Supplied material: Begin

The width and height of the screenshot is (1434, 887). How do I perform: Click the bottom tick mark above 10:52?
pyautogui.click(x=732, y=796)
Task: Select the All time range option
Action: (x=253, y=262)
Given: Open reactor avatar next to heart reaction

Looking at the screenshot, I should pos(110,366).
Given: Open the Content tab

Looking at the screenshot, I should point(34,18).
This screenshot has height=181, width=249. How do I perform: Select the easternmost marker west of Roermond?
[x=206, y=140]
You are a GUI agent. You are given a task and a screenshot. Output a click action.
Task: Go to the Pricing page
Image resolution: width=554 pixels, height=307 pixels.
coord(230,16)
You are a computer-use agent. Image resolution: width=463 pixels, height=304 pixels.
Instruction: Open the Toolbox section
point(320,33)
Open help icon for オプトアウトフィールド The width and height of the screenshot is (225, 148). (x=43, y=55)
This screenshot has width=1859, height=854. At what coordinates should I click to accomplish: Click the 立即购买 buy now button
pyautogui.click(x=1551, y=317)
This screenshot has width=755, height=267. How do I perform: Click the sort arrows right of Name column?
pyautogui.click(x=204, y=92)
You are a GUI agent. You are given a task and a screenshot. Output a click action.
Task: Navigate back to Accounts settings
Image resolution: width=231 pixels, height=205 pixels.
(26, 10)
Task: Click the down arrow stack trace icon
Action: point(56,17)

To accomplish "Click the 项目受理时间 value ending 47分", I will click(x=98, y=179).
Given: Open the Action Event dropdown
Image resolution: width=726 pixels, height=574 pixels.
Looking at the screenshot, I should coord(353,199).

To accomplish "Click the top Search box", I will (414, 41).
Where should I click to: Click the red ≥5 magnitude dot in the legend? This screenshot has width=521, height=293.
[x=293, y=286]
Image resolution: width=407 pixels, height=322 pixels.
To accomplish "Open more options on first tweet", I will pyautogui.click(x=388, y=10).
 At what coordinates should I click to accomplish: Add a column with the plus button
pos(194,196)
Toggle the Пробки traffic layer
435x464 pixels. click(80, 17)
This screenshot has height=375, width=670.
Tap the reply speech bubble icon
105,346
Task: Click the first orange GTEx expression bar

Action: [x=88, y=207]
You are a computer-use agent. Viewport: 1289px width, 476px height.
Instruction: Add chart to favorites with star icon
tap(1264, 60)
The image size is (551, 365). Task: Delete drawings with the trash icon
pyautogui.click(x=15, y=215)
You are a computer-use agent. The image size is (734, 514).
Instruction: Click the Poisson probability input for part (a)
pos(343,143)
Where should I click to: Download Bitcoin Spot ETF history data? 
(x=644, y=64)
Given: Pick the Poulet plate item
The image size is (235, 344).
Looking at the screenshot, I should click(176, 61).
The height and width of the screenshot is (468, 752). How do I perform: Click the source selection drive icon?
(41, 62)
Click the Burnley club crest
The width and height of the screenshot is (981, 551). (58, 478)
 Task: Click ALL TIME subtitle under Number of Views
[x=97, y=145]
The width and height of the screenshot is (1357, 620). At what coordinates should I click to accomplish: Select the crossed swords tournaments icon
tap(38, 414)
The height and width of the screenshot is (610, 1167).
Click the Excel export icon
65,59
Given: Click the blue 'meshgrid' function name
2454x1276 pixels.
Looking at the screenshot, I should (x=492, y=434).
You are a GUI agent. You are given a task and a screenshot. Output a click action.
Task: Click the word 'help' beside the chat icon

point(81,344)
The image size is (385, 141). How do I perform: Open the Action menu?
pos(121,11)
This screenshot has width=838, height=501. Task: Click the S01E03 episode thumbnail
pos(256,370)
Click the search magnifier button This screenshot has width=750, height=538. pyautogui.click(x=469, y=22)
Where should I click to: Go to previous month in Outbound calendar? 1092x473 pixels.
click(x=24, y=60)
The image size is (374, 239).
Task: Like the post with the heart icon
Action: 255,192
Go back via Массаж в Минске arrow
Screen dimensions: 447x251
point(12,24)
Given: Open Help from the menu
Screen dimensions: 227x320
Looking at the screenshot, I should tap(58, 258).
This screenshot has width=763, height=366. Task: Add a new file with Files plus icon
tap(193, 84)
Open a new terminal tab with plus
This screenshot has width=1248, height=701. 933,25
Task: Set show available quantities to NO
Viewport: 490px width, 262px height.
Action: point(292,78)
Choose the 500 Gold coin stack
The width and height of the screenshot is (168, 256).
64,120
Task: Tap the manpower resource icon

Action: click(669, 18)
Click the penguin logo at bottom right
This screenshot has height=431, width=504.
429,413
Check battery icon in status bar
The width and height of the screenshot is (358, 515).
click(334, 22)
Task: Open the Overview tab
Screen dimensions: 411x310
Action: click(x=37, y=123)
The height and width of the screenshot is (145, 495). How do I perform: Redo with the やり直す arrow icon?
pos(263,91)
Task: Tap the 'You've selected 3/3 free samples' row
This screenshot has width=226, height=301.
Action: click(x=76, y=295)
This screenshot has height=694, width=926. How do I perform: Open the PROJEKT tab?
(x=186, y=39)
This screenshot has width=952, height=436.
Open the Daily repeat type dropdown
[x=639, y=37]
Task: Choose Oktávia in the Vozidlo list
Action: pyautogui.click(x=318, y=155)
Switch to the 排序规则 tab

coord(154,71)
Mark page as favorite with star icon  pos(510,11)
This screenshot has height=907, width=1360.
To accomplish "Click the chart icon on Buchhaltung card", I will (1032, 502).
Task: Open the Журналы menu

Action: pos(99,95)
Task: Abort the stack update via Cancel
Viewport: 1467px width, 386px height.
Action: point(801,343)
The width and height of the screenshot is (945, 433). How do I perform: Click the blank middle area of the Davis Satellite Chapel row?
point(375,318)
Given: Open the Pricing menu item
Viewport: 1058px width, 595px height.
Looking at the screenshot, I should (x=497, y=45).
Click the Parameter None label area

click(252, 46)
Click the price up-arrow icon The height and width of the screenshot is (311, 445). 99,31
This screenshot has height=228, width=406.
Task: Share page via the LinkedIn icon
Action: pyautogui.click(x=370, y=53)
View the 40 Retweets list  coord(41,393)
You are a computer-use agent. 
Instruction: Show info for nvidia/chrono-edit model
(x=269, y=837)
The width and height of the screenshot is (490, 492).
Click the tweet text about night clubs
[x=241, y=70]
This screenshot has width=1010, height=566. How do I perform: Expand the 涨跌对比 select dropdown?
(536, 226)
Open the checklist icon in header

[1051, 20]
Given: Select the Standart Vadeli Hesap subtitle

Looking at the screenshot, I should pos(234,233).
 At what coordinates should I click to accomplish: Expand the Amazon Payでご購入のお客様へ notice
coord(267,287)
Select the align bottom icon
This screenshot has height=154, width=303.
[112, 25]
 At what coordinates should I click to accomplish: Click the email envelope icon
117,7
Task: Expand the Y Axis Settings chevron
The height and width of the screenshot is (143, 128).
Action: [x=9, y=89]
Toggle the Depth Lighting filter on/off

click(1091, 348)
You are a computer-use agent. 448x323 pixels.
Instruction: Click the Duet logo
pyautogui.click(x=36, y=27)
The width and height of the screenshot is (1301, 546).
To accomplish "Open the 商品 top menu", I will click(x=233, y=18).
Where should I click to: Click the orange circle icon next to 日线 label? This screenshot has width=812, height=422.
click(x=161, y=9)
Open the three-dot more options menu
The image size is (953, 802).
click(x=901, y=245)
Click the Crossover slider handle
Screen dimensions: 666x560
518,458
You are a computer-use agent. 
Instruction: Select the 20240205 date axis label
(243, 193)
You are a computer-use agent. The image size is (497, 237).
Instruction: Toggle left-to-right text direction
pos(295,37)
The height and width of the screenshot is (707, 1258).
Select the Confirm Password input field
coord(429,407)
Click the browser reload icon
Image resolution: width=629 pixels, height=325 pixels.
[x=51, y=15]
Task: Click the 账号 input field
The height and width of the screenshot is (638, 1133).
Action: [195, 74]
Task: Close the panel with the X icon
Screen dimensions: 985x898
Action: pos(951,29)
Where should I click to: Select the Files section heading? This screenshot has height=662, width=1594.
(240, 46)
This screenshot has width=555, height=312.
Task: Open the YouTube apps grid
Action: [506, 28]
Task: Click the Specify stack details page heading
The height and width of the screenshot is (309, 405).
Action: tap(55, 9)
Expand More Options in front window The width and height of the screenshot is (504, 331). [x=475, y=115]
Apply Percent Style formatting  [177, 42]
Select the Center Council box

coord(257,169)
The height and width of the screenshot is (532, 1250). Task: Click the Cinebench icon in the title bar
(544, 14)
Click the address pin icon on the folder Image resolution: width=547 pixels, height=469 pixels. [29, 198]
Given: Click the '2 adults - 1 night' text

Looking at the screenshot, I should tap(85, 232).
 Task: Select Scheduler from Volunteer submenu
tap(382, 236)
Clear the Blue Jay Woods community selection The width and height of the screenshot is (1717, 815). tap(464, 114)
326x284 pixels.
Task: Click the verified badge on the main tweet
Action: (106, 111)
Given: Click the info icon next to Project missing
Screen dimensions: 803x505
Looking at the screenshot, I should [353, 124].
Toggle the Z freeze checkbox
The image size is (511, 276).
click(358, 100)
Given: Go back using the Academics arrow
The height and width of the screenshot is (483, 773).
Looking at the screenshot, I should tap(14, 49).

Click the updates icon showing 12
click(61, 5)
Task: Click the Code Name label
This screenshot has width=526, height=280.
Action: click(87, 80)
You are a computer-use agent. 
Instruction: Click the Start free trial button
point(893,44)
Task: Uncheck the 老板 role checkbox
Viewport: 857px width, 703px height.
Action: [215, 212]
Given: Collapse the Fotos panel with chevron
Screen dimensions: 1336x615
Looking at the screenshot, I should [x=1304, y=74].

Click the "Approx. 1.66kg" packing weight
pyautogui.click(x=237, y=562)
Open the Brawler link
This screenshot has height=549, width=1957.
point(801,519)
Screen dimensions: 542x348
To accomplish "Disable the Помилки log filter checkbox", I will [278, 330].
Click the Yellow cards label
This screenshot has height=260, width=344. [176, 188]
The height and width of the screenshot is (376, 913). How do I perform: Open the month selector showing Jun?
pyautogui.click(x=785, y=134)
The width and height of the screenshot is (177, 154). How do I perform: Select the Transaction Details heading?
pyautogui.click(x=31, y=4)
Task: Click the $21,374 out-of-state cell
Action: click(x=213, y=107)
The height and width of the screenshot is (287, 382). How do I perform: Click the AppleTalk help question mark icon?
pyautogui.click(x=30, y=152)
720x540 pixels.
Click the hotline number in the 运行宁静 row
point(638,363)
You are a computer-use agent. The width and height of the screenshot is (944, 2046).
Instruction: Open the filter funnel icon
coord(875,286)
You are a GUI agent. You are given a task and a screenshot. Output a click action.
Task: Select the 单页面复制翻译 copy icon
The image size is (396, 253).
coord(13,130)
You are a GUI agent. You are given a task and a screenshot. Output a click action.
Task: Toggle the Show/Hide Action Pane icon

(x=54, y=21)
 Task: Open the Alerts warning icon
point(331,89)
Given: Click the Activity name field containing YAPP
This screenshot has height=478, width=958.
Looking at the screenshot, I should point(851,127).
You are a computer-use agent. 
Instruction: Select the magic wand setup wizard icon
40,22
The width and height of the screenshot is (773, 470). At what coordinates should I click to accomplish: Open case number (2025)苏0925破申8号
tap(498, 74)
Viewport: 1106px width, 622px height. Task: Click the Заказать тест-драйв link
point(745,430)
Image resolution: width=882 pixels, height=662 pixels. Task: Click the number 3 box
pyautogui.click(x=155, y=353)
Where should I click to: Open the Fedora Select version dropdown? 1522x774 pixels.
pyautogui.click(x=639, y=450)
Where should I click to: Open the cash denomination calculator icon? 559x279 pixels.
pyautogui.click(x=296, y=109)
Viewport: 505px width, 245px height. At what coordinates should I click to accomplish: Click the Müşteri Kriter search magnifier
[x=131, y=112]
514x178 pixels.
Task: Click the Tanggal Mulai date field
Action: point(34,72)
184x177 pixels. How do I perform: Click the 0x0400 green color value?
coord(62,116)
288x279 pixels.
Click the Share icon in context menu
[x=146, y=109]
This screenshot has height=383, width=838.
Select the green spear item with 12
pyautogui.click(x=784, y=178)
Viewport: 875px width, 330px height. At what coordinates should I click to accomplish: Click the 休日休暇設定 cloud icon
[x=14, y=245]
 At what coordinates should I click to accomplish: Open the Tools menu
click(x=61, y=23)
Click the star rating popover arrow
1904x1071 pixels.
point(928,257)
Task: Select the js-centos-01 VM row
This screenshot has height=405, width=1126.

Supplied material: End

▶ Prompt:
Reproduce the entries above exactly, but only the lines between the line holding "Mark page as" and the line holding "Given: Open the Pricing menu item", inclusive.

▶ Task answer:
Mark page as favorite with star icon  pos(510,11)
This screenshot has height=907, width=1360.
To accomplish "Click the chart icon on Buchhaltung card", I will (1032, 502).
Task: Open the Журналы menu

Action: pos(99,95)
Task: Abort the stack update via Cancel
Viewport: 1467px width, 386px height.
Action: point(801,343)
The width and height of the screenshot is (945, 433). How do I perform: Click the blank middle area of the Davis Satellite Chapel row?
point(375,318)
Given: Open the Pricing menu item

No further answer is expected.